19 Haziran 2010 Cumartesi

Skorsever Portakal




















Hollanda Japonya'yı 1-0 ile geçti ve hem ikinci tur hem de liderlik için büyük avantaj sağladı. Maçı kaybetmeyelim bir tane sıkıştırırsak da ne şahane olur taktiği işe yaradı ve çok da keyifli olmayan bir doksan dakika sonucunda Japonya da umutlarını son maça bıraktı. Dostlar Hollanda da bu mentalite ile oynuyorsa güzel oyunun geleceği için kaygılanmakta haklıyız demektir.

Bu turnuvada santraforsuz bir Hollanda seyrediyoruz ki Van Basten, Kluivert, Van Nistelrooy gibi unutulmaz adamları çıkaran bir ülkeden bahsediyoruz. Kanımca çok iyi oyuncu olmasına rağmen Van Persie'den golcü olmaz. Böyle bir oyuncuyu rakip savunma içinde boğuşmaya bırakmak enerji kaybı gibime geliyor. Robben'i şu durumda riske etmemek akıl karıydı, ikinci tur gelse de bir an önce seyretme şansımız olsa.

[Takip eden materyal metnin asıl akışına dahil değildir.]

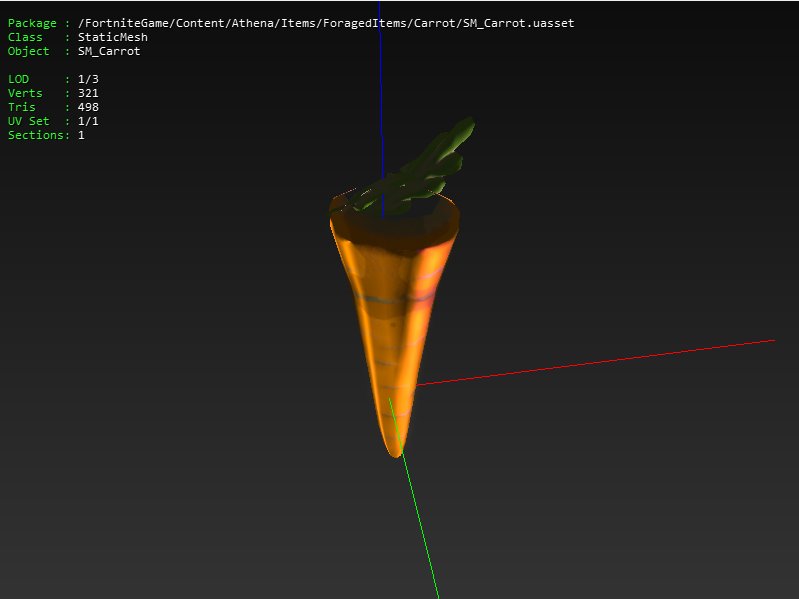This screenshot has height=599, width=799.
Task: Click the red X axis line
Action: point(600,360)

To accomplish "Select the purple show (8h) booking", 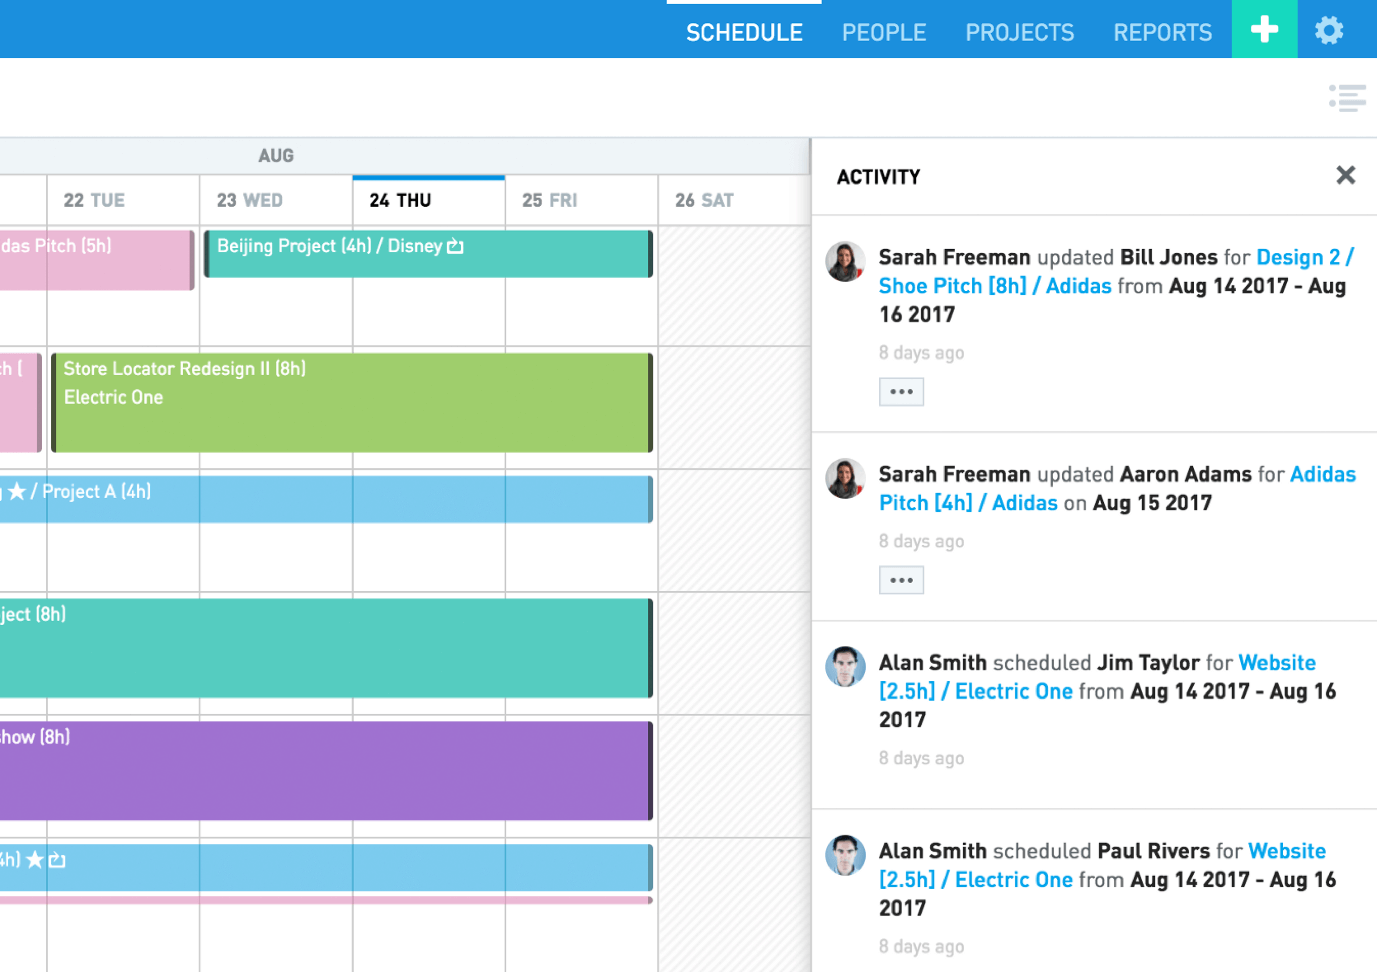I will tap(326, 771).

Sneijder'in golü konuşulur, yine turnuva topu gündeme gelecek ama kalecinin topu doğru çıkarmadığını düşünüyorum. Japonya'da Okubo'yu beğendim, ikinci yarı şutları biraz daha iyi olsa gol şansını yakalayabilirdi. Japonya'nın hocası Japon şirketi üst düzey yöneticisi gibi, insanın karşısında önünü ilikleyesi geliyor.

Maçın 68. dakikasında bir Japonya atağında Hollanda sağ beki Van Der Wiel bir savunma oyuncusu kademeye nasıl girmeli dersini verdi. Bence eğitimlerde bile gösterilebilir, arkasındaki forvet oyuncusunu kontrol ederek topun ona geçmesini engelledi, geri koşusunda rakibi ve mesafeyi kollamaktaki dikkati ve becerisi dikkatimi çekti. Savunma sadece yetenek ve dayanıklılıktan ibaret değil kanımca, konsantrasyon çoğu zaman herşeyin önüne geçiyor. Özellikle savunma oyuncusunun konsantrasyonunu kaybetme gibi bir lüksü yok.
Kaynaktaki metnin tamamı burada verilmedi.